Opinions of Rebellion: Should Karen Bass Be Mayor?

Opinions of Rebellion: Should Karen Bass Be Mayor?

By Published On: May 24th, 2026Categories: Elections, Los Angeles

Karen Bass

Competence May Not Be Enough.

Should Karen Bass Be Mayor of Los Angeles?

Karen Bass was not a celebrity candidate, and neither was she a chaos politician. She served well in the California Assembly, Congress, and as chair of the Congressional Black Caucus. She also made history as the first woman elected mayor of Los Angeles and the city’s second Black mayor. She’s a steady, experienced public servant.

That still matters.

But it may not be enough.

As a long-time Angeleno, I know we all feel tired, frustrated, and impatient. She leads the race, but polling shows a large number of Angelenos remain undecided. We’re talking 40%.  That’s a warning sign.

So yeah, she’s ahead.

But, she’s not safe.

I personally feel that part of the reason is that we don’t want safe. We don’t want to just get by, cruisin’ along at 55mph. We want some acceleration. We aren’t happy with the status quo because we’re so damned tired of just treading water. We aren’t drowning, but we’re not on dry land either. In fact, we can’t even see it.

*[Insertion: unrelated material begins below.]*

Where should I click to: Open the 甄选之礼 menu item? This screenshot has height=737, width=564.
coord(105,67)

It may sound strange, but Bass’s strongest argument is homelessness, and that’s because the numbers show homelessness and unsheltered homelessness in Los Angeles have dropped under her administration. Her administration also pushed faster housing approvals and more shelter options (some of which are controversial such as the Inside Safe, wherein  individuals are voluntarily moved out of tent encampments and into temporary hotel and motel rooms.) That approach feels more like sweeping the mess under the rug than finding an actual solution.

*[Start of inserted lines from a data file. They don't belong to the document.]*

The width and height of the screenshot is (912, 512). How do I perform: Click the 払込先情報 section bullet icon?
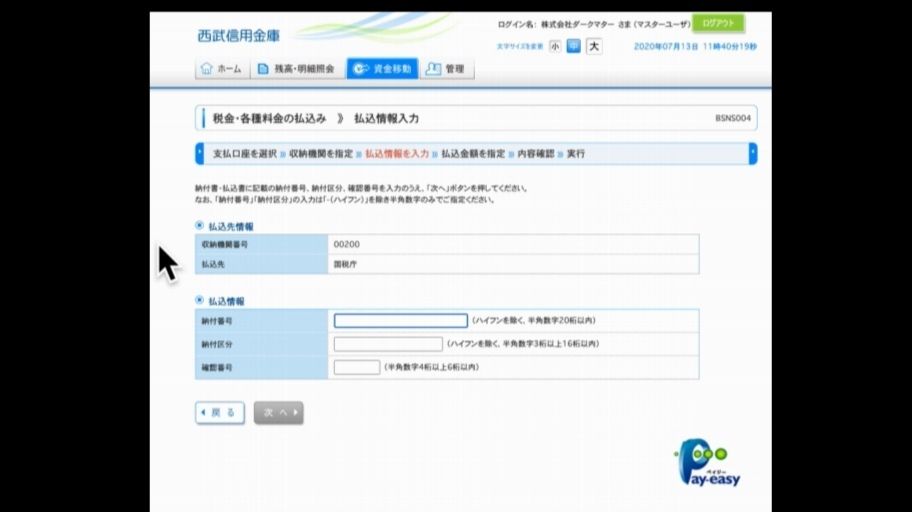click(200, 226)
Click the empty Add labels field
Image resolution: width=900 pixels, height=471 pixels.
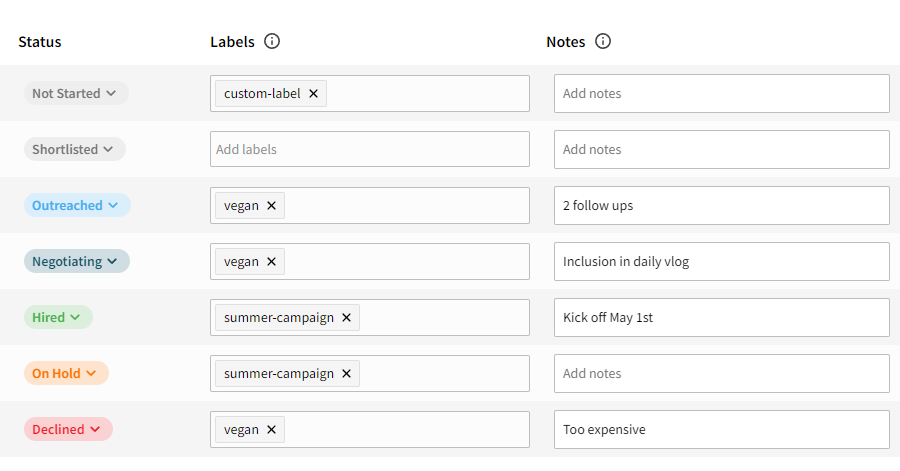370,150
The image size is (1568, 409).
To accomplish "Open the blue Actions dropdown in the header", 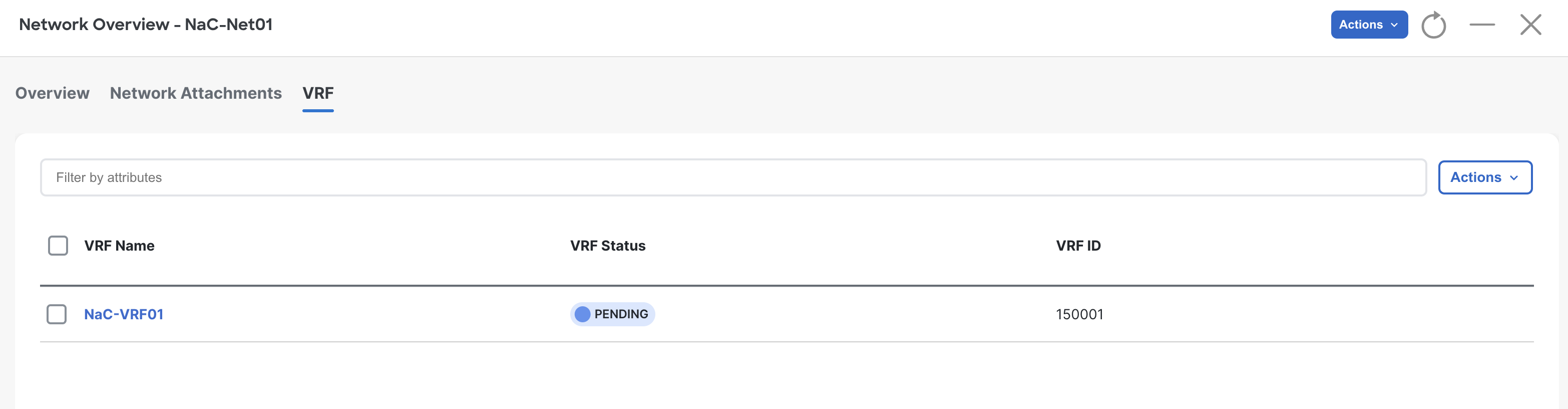I will click(1369, 25).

And while some of the actions are real actual progress, others are not.

Best intentions may (or may not) be present, but here is the real issue: WE don’t feel it.

WE still see the tents. WE still see the RVs. WE still see untreated mental illness, open drug use, and sidewalks that feel like we’re on the set of a Mad Max movie.

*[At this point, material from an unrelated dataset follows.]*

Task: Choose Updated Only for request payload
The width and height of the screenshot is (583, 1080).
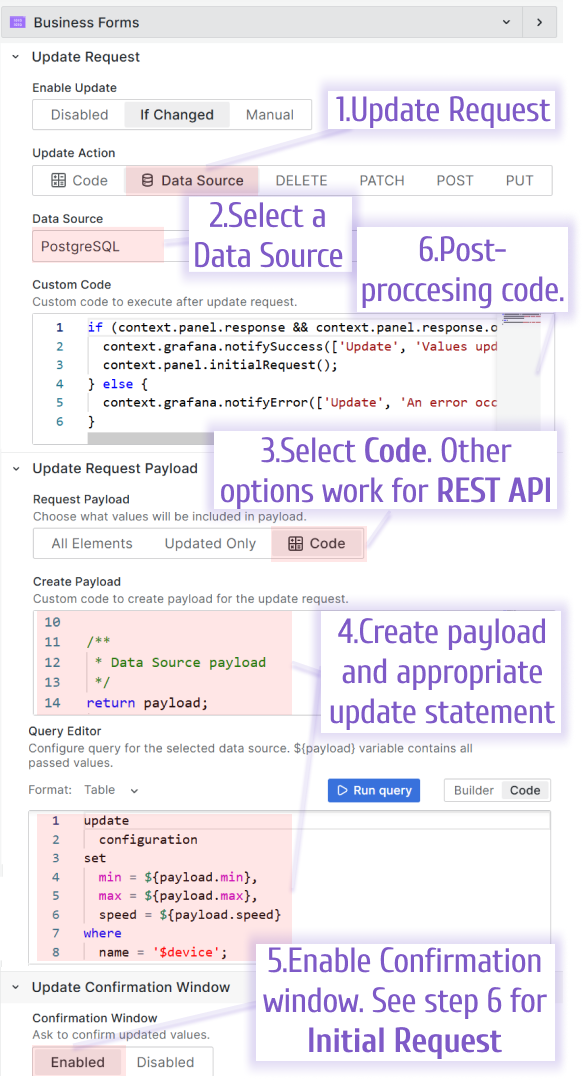Action: (210, 543)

That is Bass’s central weakness.

She may have improved the numbers, but she has not changed OUR daily experience.

Putting that aside, her greatest strength in the eyes of most Angelenos is probably compassion. She does not talk about unhoused people like garbage to be removed. She treats homelessness as a human crisis, not just a political nuisance.

That should matter.

But it requires that Angelenos share that compassion as well. That we as a community have empathy for the homeless that we often ignore as we walk by, or sadly step around as we go about our daily lives.

And we’re tired. So so very tired.

Every day we see monuments of our city, like the Cinerama Dome in Hollywood, and we wonder, “Will we ever return to those days?”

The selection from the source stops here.